- Objective 1
In the message about kpageflags, swap "page flags" for "page bits" and give the passage from "Re: [PATCH 5/5]" up to and including "for kernel developers.".
- Objective 2
Carry on the message about kpageflags from the point where it stops.

- Passage given
»»

Re: [PATCH 5/5] proc: export more page flags in /proc/kpageflags

From: Ingo Molnar
Date: Tue Apr 28 2009 - 02:56:21 EST



* Wu Fengguang <fengguang.wu@xxxxxxxxx> wrote:

> Export 9 page flags in /proc/kpageflags, and 8 more for kernel developers.
>
> 1) for kernel hackers (on CONFIG_DEBUG_KERNEL)
> - all available page flags are exported, and
> - exported as is
> 2) for admins and end users
> - only the more `well known' flags are exported:
> 11. KPF_MMAP (pseudo flag) memory mapped page
> 12. KPF_ANON (pseudo flag) memory mapped page (anonymous)
> 13. KPF_SWAPCACHE page is in swap cache
> 14. KPF_SWAPBACKED page is swap/RAM backed
> 15. KPF_COMPOUND_HEAD (*)
> 16. KPF_COMPOUND_TAIL (*)

««

- Extracted entries
»»

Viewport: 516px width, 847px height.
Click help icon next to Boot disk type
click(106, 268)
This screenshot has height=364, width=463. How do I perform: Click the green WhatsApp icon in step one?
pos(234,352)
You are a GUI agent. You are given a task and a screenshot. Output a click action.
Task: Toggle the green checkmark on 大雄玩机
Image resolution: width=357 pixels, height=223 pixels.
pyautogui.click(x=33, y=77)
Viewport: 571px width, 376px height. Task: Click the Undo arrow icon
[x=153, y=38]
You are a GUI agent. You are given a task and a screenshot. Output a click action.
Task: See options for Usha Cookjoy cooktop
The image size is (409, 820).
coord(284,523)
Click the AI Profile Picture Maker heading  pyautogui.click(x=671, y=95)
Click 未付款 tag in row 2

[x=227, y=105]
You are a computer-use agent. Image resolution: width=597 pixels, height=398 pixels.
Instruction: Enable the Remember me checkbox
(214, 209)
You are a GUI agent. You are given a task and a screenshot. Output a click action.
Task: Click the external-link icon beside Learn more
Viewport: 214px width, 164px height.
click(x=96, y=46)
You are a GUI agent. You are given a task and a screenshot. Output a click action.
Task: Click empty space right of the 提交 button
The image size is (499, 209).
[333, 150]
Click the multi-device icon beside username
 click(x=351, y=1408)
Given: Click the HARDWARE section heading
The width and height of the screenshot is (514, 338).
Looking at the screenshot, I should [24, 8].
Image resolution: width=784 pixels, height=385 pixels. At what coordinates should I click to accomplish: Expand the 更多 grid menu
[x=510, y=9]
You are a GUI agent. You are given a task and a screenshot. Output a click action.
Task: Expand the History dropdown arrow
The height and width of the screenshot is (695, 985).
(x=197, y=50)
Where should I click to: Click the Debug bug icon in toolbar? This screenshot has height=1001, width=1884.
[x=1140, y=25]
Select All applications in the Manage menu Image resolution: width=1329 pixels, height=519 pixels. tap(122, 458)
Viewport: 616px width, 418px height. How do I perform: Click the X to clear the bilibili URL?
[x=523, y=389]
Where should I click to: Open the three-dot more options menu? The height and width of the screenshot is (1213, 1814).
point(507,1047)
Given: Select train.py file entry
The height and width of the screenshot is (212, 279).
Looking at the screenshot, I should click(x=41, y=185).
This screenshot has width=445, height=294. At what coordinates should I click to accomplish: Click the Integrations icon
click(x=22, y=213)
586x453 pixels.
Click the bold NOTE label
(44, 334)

««

- Expected output 1
Re: [PATCH 5/5] proc: export more page bits in /proc/kpageflags

From: Ingo Molnar
Date: Tue Apr 28 2009 - 02:56:21 EST



* Wu Fengguang <fengguang.wu@xxxxxxxxx> wrote:

> Export 9 page bits in /proc/kpageflags, and 8 more for kernel developers.

- Expected output 2
> 17. KPF_UNEVICTABLE page is in the unevictable LRU list
> 18. KPF_HWPOISON hardware detected corruption
> 19. KPF_NOPAGE (pseudo flag) no page frame at the address
>
> (*) For compound pages, exporting _both_ head/tail info enables
> users to tell where a compound page starts/ends, and its order.
>
> - limit flags to their typical usage scenario, as indicated by KOSAKI:
> - LRU pages: only export relevant flags
> - PG_lru
> - PG_unevictable
> - PG_active
> - PG_referenced
> - page_mapped()
> - PageAnon()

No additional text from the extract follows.